**Problem to solve:** Copy out the lines that begin with the line containing "Select the 农发 row header" and end with the line containing "Click the P2", substituting "Screen size" for every "Viewport" and changing nothing else.

**Data listing:**
"""

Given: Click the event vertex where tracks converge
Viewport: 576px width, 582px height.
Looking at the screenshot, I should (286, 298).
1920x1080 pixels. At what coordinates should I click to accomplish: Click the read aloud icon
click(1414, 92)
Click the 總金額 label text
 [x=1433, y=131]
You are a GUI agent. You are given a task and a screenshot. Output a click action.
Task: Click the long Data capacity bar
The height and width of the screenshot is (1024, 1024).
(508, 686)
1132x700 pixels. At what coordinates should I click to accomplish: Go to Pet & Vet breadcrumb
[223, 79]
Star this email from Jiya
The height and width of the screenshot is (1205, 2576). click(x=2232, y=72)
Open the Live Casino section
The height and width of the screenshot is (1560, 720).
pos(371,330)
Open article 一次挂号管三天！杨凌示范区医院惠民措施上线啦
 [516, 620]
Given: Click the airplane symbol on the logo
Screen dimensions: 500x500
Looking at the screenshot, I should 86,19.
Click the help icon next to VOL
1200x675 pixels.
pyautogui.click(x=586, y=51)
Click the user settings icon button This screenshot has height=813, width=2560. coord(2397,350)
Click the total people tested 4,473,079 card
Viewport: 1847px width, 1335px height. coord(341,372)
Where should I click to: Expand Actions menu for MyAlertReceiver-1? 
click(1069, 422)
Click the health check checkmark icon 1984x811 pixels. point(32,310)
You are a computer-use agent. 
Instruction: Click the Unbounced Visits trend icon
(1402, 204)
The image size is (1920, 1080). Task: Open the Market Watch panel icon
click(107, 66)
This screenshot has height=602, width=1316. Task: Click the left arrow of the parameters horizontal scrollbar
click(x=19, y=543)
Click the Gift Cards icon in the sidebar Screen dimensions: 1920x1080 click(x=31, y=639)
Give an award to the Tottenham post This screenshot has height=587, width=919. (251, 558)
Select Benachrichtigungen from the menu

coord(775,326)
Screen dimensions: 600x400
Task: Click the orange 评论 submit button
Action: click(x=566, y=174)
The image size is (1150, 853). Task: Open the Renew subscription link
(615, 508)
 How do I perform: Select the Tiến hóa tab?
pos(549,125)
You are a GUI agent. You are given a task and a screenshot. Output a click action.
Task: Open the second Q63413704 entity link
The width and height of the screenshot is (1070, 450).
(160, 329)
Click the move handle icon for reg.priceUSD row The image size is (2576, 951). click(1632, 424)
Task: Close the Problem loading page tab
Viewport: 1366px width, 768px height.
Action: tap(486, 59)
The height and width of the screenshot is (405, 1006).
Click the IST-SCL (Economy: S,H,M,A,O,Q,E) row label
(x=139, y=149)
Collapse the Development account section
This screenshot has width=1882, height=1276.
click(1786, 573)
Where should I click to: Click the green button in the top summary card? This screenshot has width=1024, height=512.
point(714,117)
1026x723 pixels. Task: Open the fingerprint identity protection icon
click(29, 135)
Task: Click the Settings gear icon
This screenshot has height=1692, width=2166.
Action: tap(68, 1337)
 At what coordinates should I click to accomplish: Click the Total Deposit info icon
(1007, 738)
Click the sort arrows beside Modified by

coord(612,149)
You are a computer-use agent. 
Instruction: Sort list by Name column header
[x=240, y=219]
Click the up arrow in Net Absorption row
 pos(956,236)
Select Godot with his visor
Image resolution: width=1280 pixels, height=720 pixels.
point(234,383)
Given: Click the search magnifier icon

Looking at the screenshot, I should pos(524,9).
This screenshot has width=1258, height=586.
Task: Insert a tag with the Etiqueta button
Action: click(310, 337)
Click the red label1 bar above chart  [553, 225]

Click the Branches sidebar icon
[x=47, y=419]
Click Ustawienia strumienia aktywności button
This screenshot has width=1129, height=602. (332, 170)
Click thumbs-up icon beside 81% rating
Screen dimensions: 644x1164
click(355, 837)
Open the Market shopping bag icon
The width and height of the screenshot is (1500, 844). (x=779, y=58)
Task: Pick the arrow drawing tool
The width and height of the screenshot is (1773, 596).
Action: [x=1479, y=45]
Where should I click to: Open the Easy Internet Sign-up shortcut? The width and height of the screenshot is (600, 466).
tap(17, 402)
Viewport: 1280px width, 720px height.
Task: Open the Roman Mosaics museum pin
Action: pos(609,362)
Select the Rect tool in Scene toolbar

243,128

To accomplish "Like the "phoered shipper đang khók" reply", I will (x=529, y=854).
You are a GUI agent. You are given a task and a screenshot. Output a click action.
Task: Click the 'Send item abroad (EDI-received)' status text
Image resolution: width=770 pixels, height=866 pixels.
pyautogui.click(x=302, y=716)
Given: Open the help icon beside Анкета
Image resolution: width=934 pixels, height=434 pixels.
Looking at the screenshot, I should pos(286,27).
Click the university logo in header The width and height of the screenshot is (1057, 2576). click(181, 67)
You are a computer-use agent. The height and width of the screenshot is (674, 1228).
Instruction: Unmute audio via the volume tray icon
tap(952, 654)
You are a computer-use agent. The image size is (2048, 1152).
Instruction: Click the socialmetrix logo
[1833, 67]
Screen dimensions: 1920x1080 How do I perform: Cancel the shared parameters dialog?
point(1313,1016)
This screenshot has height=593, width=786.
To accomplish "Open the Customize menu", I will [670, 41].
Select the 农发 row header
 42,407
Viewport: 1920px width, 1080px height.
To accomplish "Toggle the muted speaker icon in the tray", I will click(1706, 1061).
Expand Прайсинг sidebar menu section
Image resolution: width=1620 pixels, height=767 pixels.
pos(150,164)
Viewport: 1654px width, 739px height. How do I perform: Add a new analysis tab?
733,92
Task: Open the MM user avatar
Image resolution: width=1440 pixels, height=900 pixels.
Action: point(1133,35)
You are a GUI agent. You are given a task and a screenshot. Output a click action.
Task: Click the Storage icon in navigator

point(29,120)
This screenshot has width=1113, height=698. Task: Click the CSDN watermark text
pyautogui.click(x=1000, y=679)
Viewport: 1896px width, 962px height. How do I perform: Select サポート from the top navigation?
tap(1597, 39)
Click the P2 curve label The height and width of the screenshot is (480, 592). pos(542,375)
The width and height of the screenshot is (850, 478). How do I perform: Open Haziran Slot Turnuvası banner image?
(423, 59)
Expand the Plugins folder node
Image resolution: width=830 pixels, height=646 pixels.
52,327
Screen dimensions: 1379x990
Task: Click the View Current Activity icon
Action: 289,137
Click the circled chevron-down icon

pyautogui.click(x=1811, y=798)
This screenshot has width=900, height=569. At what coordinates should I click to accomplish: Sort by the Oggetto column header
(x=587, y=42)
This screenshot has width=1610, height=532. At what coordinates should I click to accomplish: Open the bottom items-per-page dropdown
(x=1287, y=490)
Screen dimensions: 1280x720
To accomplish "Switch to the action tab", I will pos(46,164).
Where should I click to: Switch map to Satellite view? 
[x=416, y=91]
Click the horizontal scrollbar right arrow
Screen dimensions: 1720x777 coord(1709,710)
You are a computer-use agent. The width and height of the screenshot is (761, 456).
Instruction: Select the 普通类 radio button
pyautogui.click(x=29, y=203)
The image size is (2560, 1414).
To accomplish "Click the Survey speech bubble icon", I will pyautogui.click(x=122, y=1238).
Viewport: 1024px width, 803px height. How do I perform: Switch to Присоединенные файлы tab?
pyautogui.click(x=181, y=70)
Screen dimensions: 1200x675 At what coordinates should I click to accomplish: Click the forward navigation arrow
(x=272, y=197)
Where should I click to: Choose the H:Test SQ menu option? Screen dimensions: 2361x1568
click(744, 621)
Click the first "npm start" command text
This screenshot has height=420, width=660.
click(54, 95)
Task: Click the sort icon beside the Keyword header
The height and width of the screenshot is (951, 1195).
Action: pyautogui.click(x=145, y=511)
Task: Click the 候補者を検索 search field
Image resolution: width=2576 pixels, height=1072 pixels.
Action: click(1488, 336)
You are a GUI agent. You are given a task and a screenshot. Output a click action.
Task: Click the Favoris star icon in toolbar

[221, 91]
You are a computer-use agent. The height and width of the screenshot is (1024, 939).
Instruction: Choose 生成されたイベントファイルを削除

"""

**Task output:**
Select the 农发 row header
 42,407
Screen size: 1920px width, 1080px height.
To accomplish "Toggle the muted speaker icon in the tray", I will click(1706, 1061).
Expand Прайсинг sidebar menu section
Image resolution: width=1620 pixels, height=767 pixels.
pos(150,164)
Screen size: 1654px width, 739px height. How do I perform: Add a new analysis tab?
733,92
Task: Open the MM user avatar
Image resolution: width=1440 pixels, height=900 pixels.
Action: point(1133,35)
You are a GUI agent. You are given a task and a screenshot. Output a click action.
Task: Click the Storage icon in navigator

point(29,120)
This screenshot has width=1113, height=698. Task: Click the CSDN watermark text
pyautogui.click(x=1000, y=679)
Screen size: 1896px width, 962px height. How do I perform: Select サポート from the top navigation?
tap(1597, 39)
Click the P2 curve label The height and width of the screenshot is (480, 592). pos(542,375)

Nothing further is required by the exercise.